On a lighter note, spring quarter has brought floods of people to the gym. I think the realization that swim suit season is fast approaching has got about 1/3 of the student population crammed into the singular weight and cardio room at any given time. It is a zoo. Boo.

LOOK AT MY BOMB BREAKFAST.

Easily my best breakfast of March.

Usually my pancakes don’t have the right texture, so I rarely make or blog them. These, however, came out flawlessly. They are fluffy, lemony and lightly sweet, not too wet, not too dry, with big chunks of blueberries. The lemon creme and maple syrup compliment one another fabulously.

Recipe: Serves 1

1/4 cup whole wheat white flour

1/2 tsp sugar

1/4 tsp baking powder

1/4 tsp poppy seeds

pinch salt

1 egg

a bit less than 1/4 cup milk

1/3 of a lemon peel’s zest

handful blueberries

1 tbsp cream cheese

1 tbsp greek yogurt

1 tsp lemon juice

maple syrup

coconut oil

Directions -

1. Combine the flour, sugar, baking powder, poppy seeds, and salt in a bowl. Combine the egg, milk, and lemon zest in another and mix well.

2. While stirring, pour the wet into the dry until it has reached the desired consistency (smooth & pourable, not pasty or drippy). I had about 1-2 tablespoons of extra liquid (this is the downside of cooking for one). Fold in the blueberries.

3. Place a pan on the stove at medium low heat and grease with 1-2 tsp of coconut oil. When the oil is hot, pour in the batter.

4. Cook until bubbles have risen all over the pancake. Flip and cook until golden.

5. Meanwhile, combine the cream cheese, lemon juice, and yogurt in a dish. Stir well.

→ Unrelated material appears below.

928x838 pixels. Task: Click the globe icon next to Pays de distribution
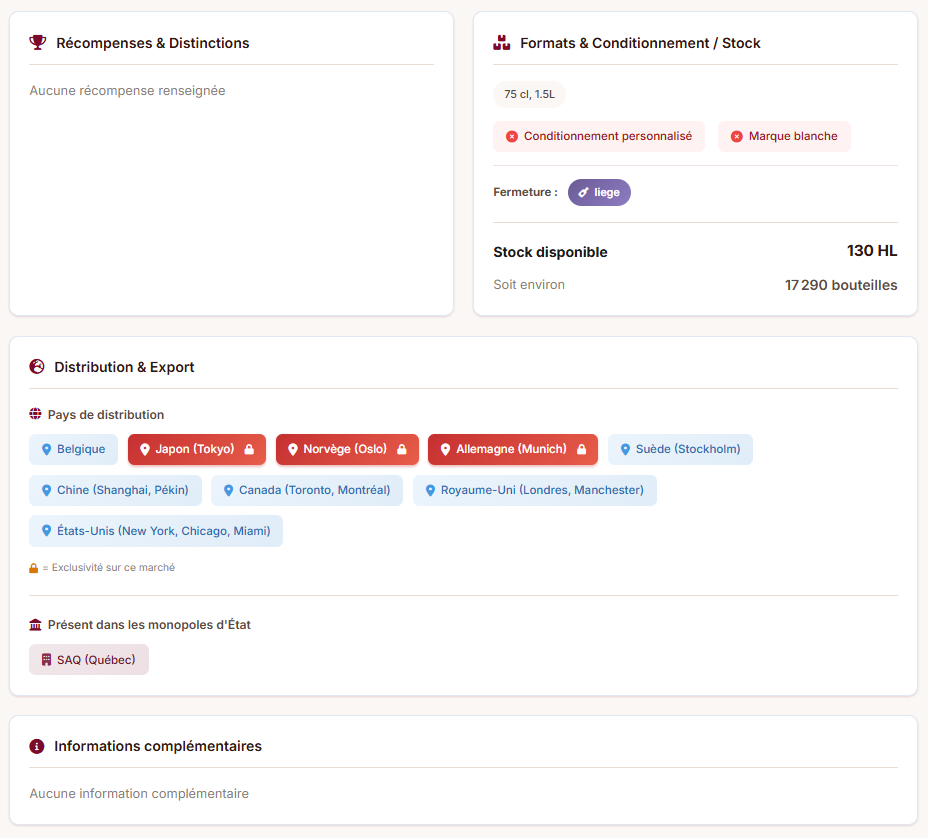click(36, 414)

6. Layer your pancakes with lemon yogurt creme and top with maple syrup, extra lemon zest, and blueberries. Enjoy!

Make me.

Benefits:

Blueberries * have one of the highest concentrations of antioxidants of all fruits and veggies. Their anthocyanidins counteract free radicals, which damage cells and tissues. One study demonstrated that blueberries improve memory and learning capacity in aging animals. They also protect against all forms of cancer, especially colon and ovarian cancer.

Lemon * a great source of vitamin C. Lemons also aid in digestion by stimulating and activating certain enzymes!

Eggs * the yolk is where all the nutrients are! It contains tryptophan, selenium, iodine, B vitamins, and phosphorous, many of which are necessary for optimal metabolism. The egg white has 6 grams of complete protein!

Whole wheat flour *  when you choose white flour over whole wheat flour, you are losing over half of the B vitamins, fiber, folic acid, calcium, zinc, phosphorous, copper, and iron. Whole grains reduce your risk for diabetes and have also been linked to weight loss and maintaining a lower BMI.